AA Nemtheanga (Primordial): vital amongst the ruins
BANDS : Primordial

Irish extreme metallers Primordial have been around for three decades (give or take a few years) but are still going strong today. Whether they are playing live on stage - they visited Romania last November - or releasing "primordial metal" albums - a new one, Exile amongst the Ruins, will be out next March - the band is far from being a nostalgia act, vocalist AA Neamtheanga assured us. He has also shared a few (and we really mean "a few") insights on music, explaining how he still succeeds to sound vital even while singing about the end of the western civilisation.

Metalfan: Hello and welcome to! How are you guys doing these days? This being the Primordial’s first interview for, we are going to start with a few questions about the band’s biography. First off, when and how was your first contact with music that you can remember of?

AA Nemtheanga: I guess sometime around 1983 or 1984 with ZZ Top ‘Eliminator’ or AC/DC ‘For Those [about to Rock]’

Metalfan: According to Wikipedia, the band went by the name Forsaken for a short period of time, before being known as Primordial. Both words could be actually used when describing the band's music, but why did you think Primordial was better? What does it mean to you?

AA Nemtheanga: For a very short time. We were young. There was also a band called Forsaken from Malta.

Metalfan: The band was started by Pól (bass) and Ciarán (guitar) in 1987 and you joined a few years later. What have you been doing before that?
AA Nemtheanga: This is not entirely true. Pól and Ciarán started playing together as very young teenagers at the end of 87. I joined in 91. The band really as we know it starts then. Before that we did not know each other.

Metalfan: You joined after seeing an advertisement in a music store. Looking for members for your band was a totally different thing back then wasn't it? Do you remember the first time you met and the moment when it was obvious that you were the right man for the job?
AA Nemtheanga: I think I was the only person who answered the add so they didn’t really have much choice.

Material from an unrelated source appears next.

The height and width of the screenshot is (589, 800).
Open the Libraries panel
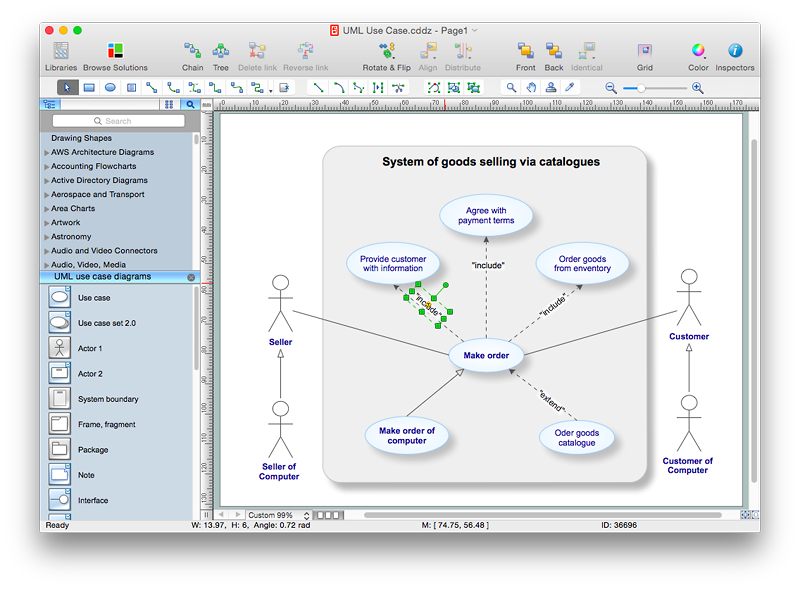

Metalfan: An interesting release in your discography is the 1996 split 10" EP with Katatonia. It was available only on purple vinyl format and that was before the vinyl revival. What is the story behind this EP, how did it come to be? And why was it limited to 777 copies?
AA Nemtheanga: We didn’t choose the pressing amount. No real story. Anders [Nyström – Katatonia guitarist] and I used to write a lot and we had the idea to make a split release. Somehow it ended up a reality… It’s a cool collector’s item.

Metalfan: Primordial has been around for more than two decades, maintaining a stable line-up. Such a long career must have ups and downs. What kept you going? What do you like the most about being in the band and what is the more difficult thing to manage in order to keep it going?

AA Nemtheanga: Stubborness? Stupidity? Who knows. the band is like an institution in all our lives. We still have some things to say and need this outlet from our regular lives. The most difficult thing really is to get in a room together to create songs the more complicated our lives become.

Metalfan: Obviously the way people relate to music and the way they use it has changed a lot since the 80's when you started this band. How have your fans changed along the way and what is your relationship with your fans?
AA Nemtheanga: We had no fans in the 80s and not many in the 90s. We only started really touring and play abroad in 97/98 period. I have no idea really, you better ask them. I am thankful though we are not a nostalgia band, only playing our debut album.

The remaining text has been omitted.